Yet that's what happened Sunday at Fenway Park.

The Red Sox, having previously trailed the Mariners, 7-0, were now trailing 8-6 in the bottom of the ninth when Jackie Bradley Jr. walked and Brock Holt singled. After a Xander Bogaerts RBI groundout made it 8-7, the Mariners intentionally walked David Ortiz, who represented the winning run, with two outs.

That's when the wait began for the switch. Torey Lovullo would pinch-run for David Ortiz, right? It even seemed like Ortiz himself was waiting for it too, as he looked toward the Sox dugout.

But it never came. Lovullo kept Ortiz in the game. When Rusney Castillo hit an infield single down the third-base side, Ortiz now stood at second base. Still, no pinch-runner despite the fact that Alejandro De Aza was ready and available to come in.

Then the inevitable happened.

With the bases loaded and two outs, Travis Shaw blooped a single to left field that scored Holt to tie the game. When left fielder Seth Smith fielded the ball, Ortiz hadn't even hit third base yet. But there he went, motoring around third headed for home.

He was out by a mile. (Watch the play here.)

After the game, Lovullo had to answer for both of those decisions. At that time, Lovullo hadn't yet spoken to third-base coach Brian Butterfield about sending Ortiz, but was quick to defend him.

"The one thing I want to say is it's a very difficult position, coaching third base," Lovullo said. "[Butterfield] does a great job. He does a spectacular job there. He was trusting his instincts. I'm sure he's going to tell me he was just trusting his instincts and he was forcing them to make a play. It was a short hop in the outfield, it was a couple short-hop throws at home plate and they executed the game plan."

The only hope Butterfield had was that the throw home would be off. When it wasn't, there was zero chance Ortiz was going to beat it.

Could De Aza have beaten it? It's also unlikely, based on how far ahead the ball was getting to home plate than Ortiz was. Sure, De Aza is faster, but he'd have to be pretty darn fast to slide in safely. That said, if Butterfield was hell-bent on sending the runner from second base regardless of where the ball was hit to, it would have at least made the send more justifiable.

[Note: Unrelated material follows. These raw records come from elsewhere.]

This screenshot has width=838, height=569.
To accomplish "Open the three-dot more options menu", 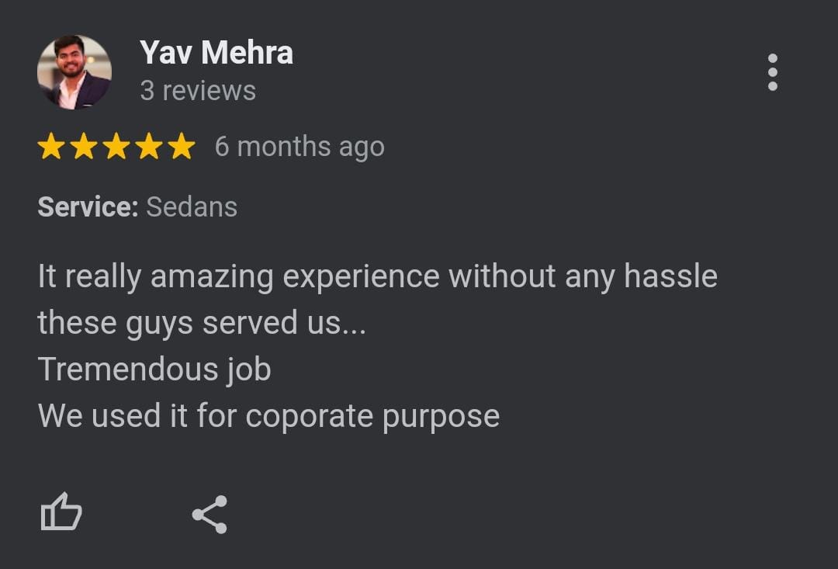I will [x=772, y=72].
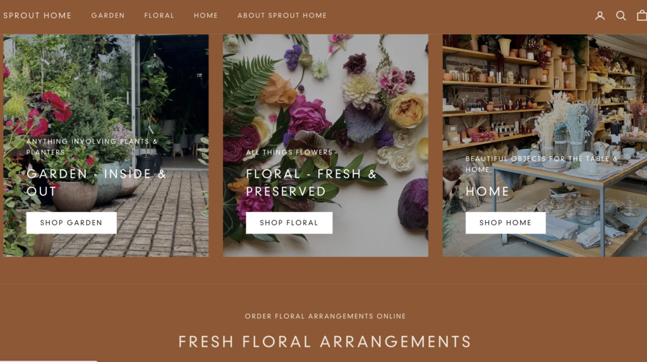Open the Garden menu

click(107, 16)
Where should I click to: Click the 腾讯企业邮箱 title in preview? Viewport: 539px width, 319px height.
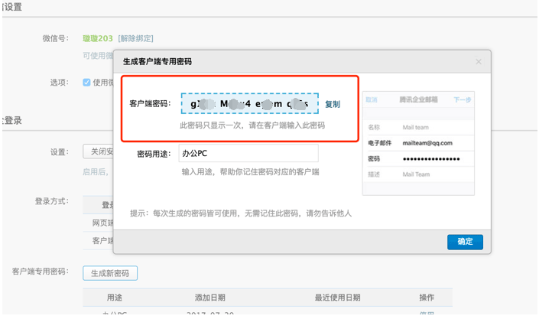tap(419, 100)
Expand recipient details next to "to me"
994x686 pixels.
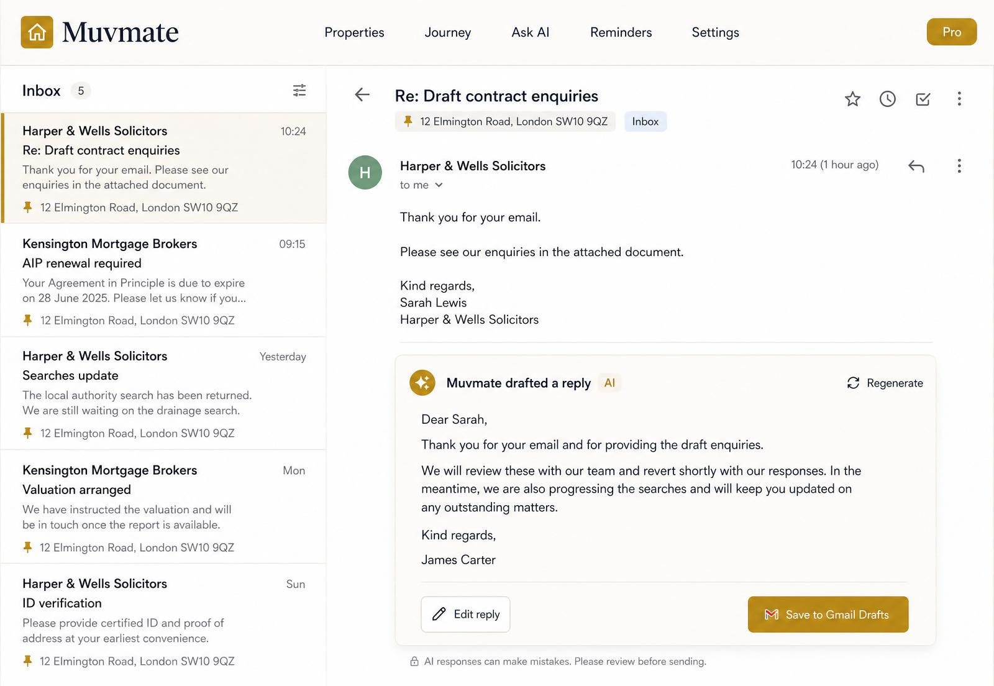coord(439,185)
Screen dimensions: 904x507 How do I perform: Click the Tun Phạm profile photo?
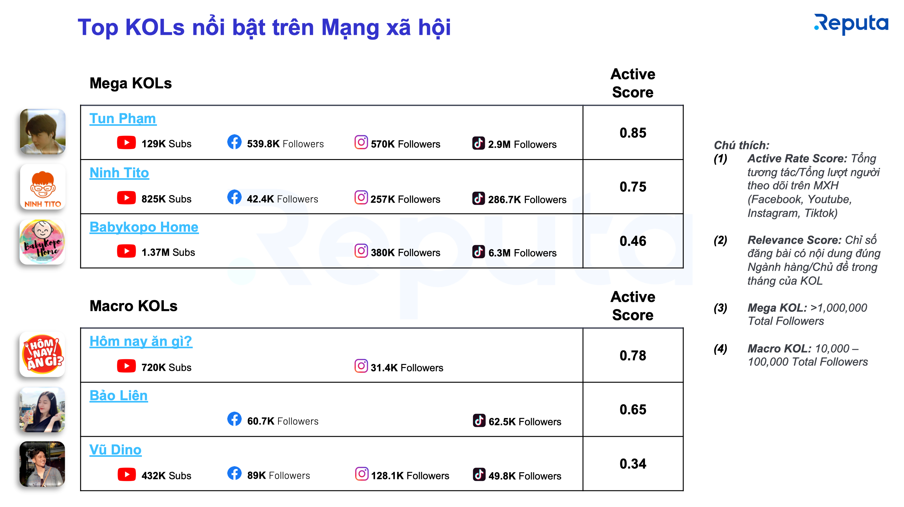click(x=42, y=132)
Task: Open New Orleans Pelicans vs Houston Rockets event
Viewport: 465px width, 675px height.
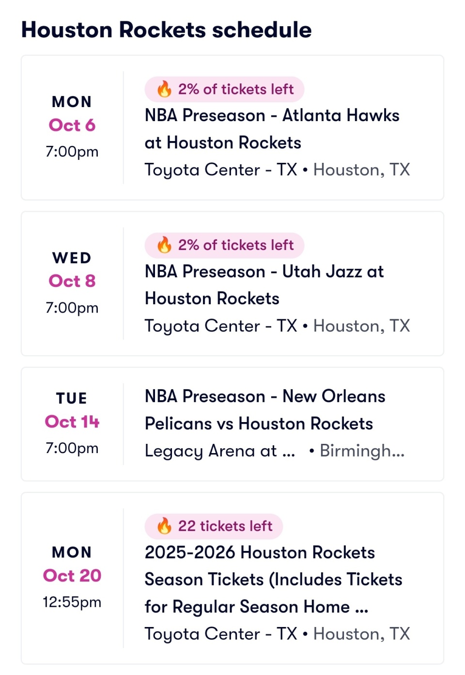Action: 233,424
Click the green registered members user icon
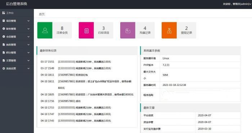Viewport: 252px width, 133px height. tap(45, 30)
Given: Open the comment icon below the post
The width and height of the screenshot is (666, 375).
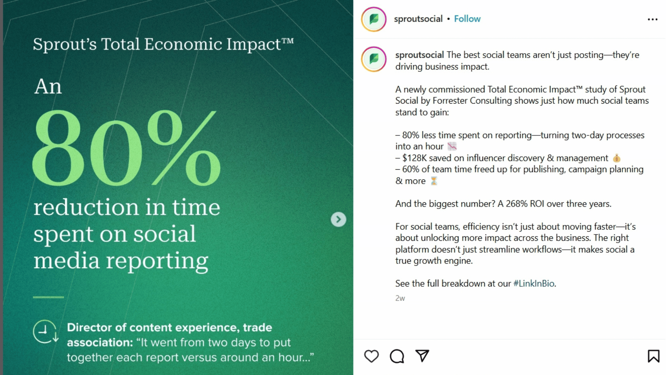Looking at the screenshot, I should 396,355.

But keeping Ortiz in the game was Lovullo's call for the simple fact that he feels Ortiz means too much to the lineup to remove him from it with the chance the game goes into extras innings.

"I know it's easy to say at this point we should have pinch-ran for him with David at second base.," Lovullo said. "The way I was looking at it, David was the go-ahead run and not the tying run. To eliminate him from this game, it just takes such a toll on our lineup. His presence and his force and his ability to change the game with one swing is really impressive. So to take him out of the game in that situation, knowing it would be a tie game, I just felt like it wasn't the right move. I wanted to give us a chance in case it went extra innings. And it worked out that way, I know hindsight is 20/20 and we have a lacker play at home plate maybe De Aza scores, I don't know. As it turns out, it looks like that should have been the move, but I'll live by what I did today because I just don't want to take David Ortiz out of this lineup."

After two blowout wins to begin his interim managerial stint with the Sox, Lovullo was faced with his first tough late-game decision. He'll probably be thinking about it for a bit.